There’s peace in the sorrow

Welcome to the Doom Family Reunion (No One’s Smiling).
Doom metal already comes with its own awkward family reunion of stylistic divisions—Black-doom, Death-doom, Gothic-doom, Epic doom, Progressive doom, Sludge doom, Stoner doom, Drone doom. Emphasis on the doom here. We're talking slow tempos, low-tuned guitars, repetitive rhythms, and lyrics that read like someone crawled out of a Lovecraft story and picked up a mic.
Funeral doom, in particular, is a form of death-doom: very slow, dark ambient undertones, mournful vocals (often of the growling variety), and the musical equivalent of being slowly dragged into the abyss by velvet ropes. So far, my only contact with doom metal was Konvent and Nocturnal Depression (if you consider DSBM a subdivision of doom metal—which, mood). I found both surprisingly easy to get into, so naturally, funeral doom was next on my descent into sonic despair.
A Growl That Broke the Surface
V – Oceans (2017) by funeral doom project SLOW was recommended to me by my dear collegue Jazz. It took me exactly 2 minutes and 34 seconds to fall in love with this album. That’s when the vocals kick in.
The first two and a half minutes are reserved for soft ambient textures, setting a deceptively calm, almost peaceful atmosphere. Guitars drift in—gentle, melodic, like a storm you didn’t notice had already started. And then the vocals:
A deep, deep growl.
So raw. So desperate. So utterly disillusioned.
Each lyric drips out at a glacial pace, mirroring the music—ten-minute tracks of drawn-out, crushing grief, and yet somehow it’s beautiful. There’s elegance in the decay. Simplicity in the ruin.
"Moving into deep waters / Wading in the dark / Limbs numb / Dim heart / Dim
The light in the distance / Last fragments of horizon / Gathered in my eyes / Turned to grey
Remaining rays of light fade / Emerge with the ocean for good"
One Man. Infinite Outlets. Zero Light.
SLOW isn’t “just a band.” It’s one of the many incarnations of Olmo "Déhà" Lipani—a Belgian multi-instrumentalist, producer, sound engineer, and unrelenting creative storm. He started SLOW as a solo project in 2007, releasing four albums as the sole conjurer before Lore Boeykens joined. By now, they’ve released six albums together—the latest being VI – Dantalion (2019).
But Déhà’s output doesn’t stop there. He’s involved in a truly unholy number of other projects, covering everything from post-black to ambient, depressive, industrial, and beyond.
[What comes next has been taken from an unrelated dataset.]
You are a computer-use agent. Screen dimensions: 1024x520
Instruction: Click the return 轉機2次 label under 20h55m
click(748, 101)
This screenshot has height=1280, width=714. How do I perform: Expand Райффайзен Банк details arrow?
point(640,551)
Somehow, every release feels like it’s being channelled from the same deep well of vulnerability and emotional violence.
This man doesn’t just write music—he builds emotional architecture. And SLOW is one of his darkest, most devastating cathedrals.
A Soft Descent Into Something Like Stillness
Now, I get it—topics like suicide and death aren’t everybody’s idea of a good time. Some people want sunshine. Puppies. A beat you can dance to.
This album is not that. But I don’t know—maybe that’s why it resonates with me. Maybe it’s the kind of music that doesn’t just soundtrack the darkness but softens it. That quiets the inner critic, hushes the spiraling thoughts, holds your hand when nothing else will.
All 55 minutes of V – Oceans are a strange kind of comfort. Like sinking into the void and finding, somehow, that it’s warm. That your mind can finally go silent. That there’s peace in the sorrow.
A true keeper. Eternally grateful for this one.